Would you reproduce the entries that follow exactly as they appear?

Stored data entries
--------------------

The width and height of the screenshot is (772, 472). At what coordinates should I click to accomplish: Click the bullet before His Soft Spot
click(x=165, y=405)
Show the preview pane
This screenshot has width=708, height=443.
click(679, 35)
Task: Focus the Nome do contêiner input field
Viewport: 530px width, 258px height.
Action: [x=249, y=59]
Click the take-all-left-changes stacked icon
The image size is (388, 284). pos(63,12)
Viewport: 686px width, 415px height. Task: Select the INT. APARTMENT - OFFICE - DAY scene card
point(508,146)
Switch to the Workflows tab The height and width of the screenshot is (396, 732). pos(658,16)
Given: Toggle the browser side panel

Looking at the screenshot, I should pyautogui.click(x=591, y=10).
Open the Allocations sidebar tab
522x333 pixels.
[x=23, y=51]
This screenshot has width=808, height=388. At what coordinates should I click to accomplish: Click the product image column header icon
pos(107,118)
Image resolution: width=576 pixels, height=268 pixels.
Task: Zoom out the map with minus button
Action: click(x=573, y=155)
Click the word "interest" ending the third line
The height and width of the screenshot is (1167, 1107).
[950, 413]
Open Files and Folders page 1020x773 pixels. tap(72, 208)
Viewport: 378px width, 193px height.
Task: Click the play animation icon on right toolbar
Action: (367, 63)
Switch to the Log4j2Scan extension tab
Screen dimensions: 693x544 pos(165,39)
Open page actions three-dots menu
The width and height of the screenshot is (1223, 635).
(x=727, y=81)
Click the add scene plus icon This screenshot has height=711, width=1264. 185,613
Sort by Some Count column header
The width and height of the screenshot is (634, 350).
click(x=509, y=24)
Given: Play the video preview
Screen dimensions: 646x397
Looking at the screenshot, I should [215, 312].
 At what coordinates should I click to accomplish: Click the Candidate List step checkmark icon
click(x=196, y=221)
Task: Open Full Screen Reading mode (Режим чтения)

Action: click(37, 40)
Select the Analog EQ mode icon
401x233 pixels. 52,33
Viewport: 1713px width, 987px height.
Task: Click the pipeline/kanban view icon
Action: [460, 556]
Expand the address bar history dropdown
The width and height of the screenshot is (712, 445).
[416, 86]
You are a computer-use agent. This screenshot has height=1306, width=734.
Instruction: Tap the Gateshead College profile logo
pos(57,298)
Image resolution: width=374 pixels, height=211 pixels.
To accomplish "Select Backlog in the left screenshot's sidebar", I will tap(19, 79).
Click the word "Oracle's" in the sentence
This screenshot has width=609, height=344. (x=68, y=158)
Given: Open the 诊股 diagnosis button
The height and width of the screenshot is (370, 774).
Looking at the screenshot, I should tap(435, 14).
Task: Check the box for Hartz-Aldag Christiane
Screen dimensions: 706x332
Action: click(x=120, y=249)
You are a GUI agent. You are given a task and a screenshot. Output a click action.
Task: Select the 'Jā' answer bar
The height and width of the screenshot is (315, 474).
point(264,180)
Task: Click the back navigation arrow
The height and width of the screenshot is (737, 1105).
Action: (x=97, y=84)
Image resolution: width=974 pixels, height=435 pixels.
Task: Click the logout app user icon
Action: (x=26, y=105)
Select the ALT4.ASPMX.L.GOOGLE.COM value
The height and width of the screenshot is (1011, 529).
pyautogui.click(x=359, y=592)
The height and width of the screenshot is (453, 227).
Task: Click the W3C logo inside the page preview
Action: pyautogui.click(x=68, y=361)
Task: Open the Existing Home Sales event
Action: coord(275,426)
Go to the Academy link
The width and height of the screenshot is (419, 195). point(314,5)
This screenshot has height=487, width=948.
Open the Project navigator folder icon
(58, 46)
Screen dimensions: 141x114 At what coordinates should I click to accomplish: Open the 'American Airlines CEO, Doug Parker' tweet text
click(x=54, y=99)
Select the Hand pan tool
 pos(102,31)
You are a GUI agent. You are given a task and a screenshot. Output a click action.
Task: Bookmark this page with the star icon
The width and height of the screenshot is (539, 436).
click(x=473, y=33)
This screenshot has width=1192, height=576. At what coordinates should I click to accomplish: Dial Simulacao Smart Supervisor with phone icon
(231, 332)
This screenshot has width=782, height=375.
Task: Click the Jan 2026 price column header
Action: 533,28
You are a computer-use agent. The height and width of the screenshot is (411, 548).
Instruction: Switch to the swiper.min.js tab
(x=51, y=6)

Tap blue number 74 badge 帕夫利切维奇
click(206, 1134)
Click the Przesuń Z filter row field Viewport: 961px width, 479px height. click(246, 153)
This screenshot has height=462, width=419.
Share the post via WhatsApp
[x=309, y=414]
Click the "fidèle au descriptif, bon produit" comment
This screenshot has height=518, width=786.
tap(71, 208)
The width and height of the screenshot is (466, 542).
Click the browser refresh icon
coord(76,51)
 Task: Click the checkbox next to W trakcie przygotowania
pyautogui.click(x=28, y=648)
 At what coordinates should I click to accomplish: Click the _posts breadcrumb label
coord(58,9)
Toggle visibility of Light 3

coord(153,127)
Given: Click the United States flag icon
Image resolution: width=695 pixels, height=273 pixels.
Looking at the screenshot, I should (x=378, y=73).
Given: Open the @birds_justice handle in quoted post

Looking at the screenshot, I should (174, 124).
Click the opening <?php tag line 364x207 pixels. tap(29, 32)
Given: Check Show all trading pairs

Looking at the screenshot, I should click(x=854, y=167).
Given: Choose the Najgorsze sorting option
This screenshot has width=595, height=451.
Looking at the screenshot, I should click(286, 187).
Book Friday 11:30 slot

--------------------

◆ **Written answer**
The width and height of the screenshot is (772, 472). At what coordinates should I click to accomplish: Click the bullet before His Soft Spot
click(x=165, y=405)
Show the preview pane
This screenshot has width=708, height=443.
click(679, 35)
Task: Focus the Nome do contêiner input field
Viewport: 530px width, 258px height.
Action: [x=249, y=59]
Click the take-all-left-changes stacked icon
The image size is (388, 284). pos(63,12)
Viewport: 686px width, 415px height. Task: Select the INT. APARTMENT - OFFICE - DAY scene card
point(508,146)
Switch to the Workflows tab The height and width of the screenshot is (396, 732). pos(658,16)
Given: Toggle the browser side panel

Looking at the screenshot, I should pyautogui.click(x=591, y=10).
Open the Allocations sidebar tab
522x333 pixels.
[x=23, y=51]
This screenshot has width=808, height=388. At what coordinates should I click to accomplish: Click the product image column header icon
pos(107,118)
Image resolution: width=576 pixels, height=268 pixels.
Task: Zoom out the map with minus button
Action: click(x=573, y=155)
Click the word "interest" ending the third line
The height and width of the screenshot is (1167, 1107).
[950, 413]
Open Files and Folders page 1020x773 pixels. tap(72, 208)
Viewport: 378px width, 193px height.
Task: Click the play animation icon on right toolbar
Action: (367, 63)
Switch to the Log4j2Scan extension tab
Screen dimensions: 693x544 pos(165,39)
Open page actions three-dots menu
The width and height of the screenshot is (1223, 635).
(x=727, y=81)
Click the add scene plus icon This screenshot has height=711, width=1264. 185,613
Sort by Some Count column header
The width and height of the screenshot is (634, 350).
click(x=509, y=24)
Given: Play the video preview
Screen dimensions: 646x397
Looking at the screenshot, I should [215, 312].
 At what coordinates should I click to accomplish: Click the Candidate List step checkmark icon
click(x=196, y=221)
Task: Open Full Screen Reading mode (Режим чтения)

Action: click(37, 40)
Select the Analog EQ mode icon
401x233 pixels. 52,33
Viewport: 1713px width, 987px height.
Task: Click the pipeline/kanban view icon
Action: [460, 556]
Expand the address bar history dropdown
The width and height of the screenshot is (712, 445).
[416, 86]
You are a computer-use agent. This screenshot has height=1306, width=734.
Instruction: Tap the Gateshead College profile logo
pos(57,298)
Image resolution: width=374 pixels, height=211 pixels.
To accomplish "Select Backlog in the left screenshot's sidebar", I will tap(19, 79).
Click the word "Oracle's" in the sentence
This screenshot has width=609, height=344. (x=68, y=158)
Given: Open the 诊股 diagnosis button
The height and width of the screenshot is (370, 774).
Looking at the screenshot, I should tap(435, 14).
Task: Check the box for Hartz-Aldag Christiane
Screen dimensions: 706x332
Action: click(x=120, y=249)
You are a GUI agent. You are given a task and a screenshot. Output a click action.
Task: Select the 'Jā' answer bar
The height and width of the screenshot is (315, 474).
point(264,180)
Task: Click the back navigation arrow
The height and width of the screenshot is (737, 1105).
Action: (x=97, y=84)
Image resolution: width=974 pixels, height=435 pixels.
Task: Click the logout app user icon
Action: (x=26, y=105)
Select the ALT4.ASPMX.L.GOOGLE.COM value
The height and width of the screenshot is (1011, 529).
pyautogui.click(x=359, y=592)
The height and width of the screenshot is (453, 227).
Task: Click the W3C logo inside the page preview
Action: pyautogui.click(x=68, y=361)
Task: Open the Existing Home Sales event
Action: coord(275,426)
Go to the Academy link
The width and height of the screenshot is (419, 195). point(314,5)
This screenshot has height=487, width=948.
Open the Project navigator folder icon
(58, 46)
Screen dimensions: 141x114 At what coordinates should I click to accomplish: Open the 'American Airlines CEO, Doug Parker' tweet text
click(x=54, y=99)
Select the Hand pan tool
 pos(102,31)
You are a GUI agent. You are given a task and a screenshot. Output a click action.
Task: Bookmark this page with the star icon
The width and height of the screenshot is (539, 436).
click(x=473, y=33)
This screenshot has width=1192, height=576. At what coordinates should I click to accomplish: Dial Simulacao Smart Supervisor with phone icon
(231, 332)
This screenshot has width=782, height=375.
Task: Click the Jan 2026 price column header
Action: 533,28
You are a computer-use agent. The height and width of the screenshot is (411, 548).
Instruction: Switch to the swiper.min.js tab
(x=51, y=6)

Tap blue number 74 badge 帕夫利切维奇
click(206, 1134)
Click the Przesuń Z filter row field Viewport: 961px width, 479px height. click(246, 153)
This screenshot has height=462, width=419.
Share the post via WhatsApp
[x=309, y=414]
Click the "fidèle au descriptif, bon produit" comment
This screenshot has height=518, width=786.
tap(71, 208)
The width and height of the screenshot is (466, 542).
Click the browser refresh icon
coord(76,51)
 Task: Click the checkbox next to W trakcie przygotowania
pyautogui.click(x=28, y=648)
 At what coordinates should I click to accomplish: Click the _posts breadcrumb label
coord(58,9)
Toggle visibility of Light 3

coord(153,127)
Given: Click the United States flag icon
Image resolution: width=695 pixels, height=273 pixels.
Looking at the screenshot, I should (x=378, y=73).
Given: Open the @birds_justice handle in quoted post

Looking at the screenshot, I should (174, 124).
Click the opening <?php tag line 364x207 pixels. tap(29, 32)
Given: Check Show all trading pairs

Looking at the screenshot, I should click(x=854, y=167).
Given: Choose the Najgorsze sorting option
This screenshot has width=595, height=451.
Looking at the screenshot, I should click(286, 187).
Book Friday 11:30 slot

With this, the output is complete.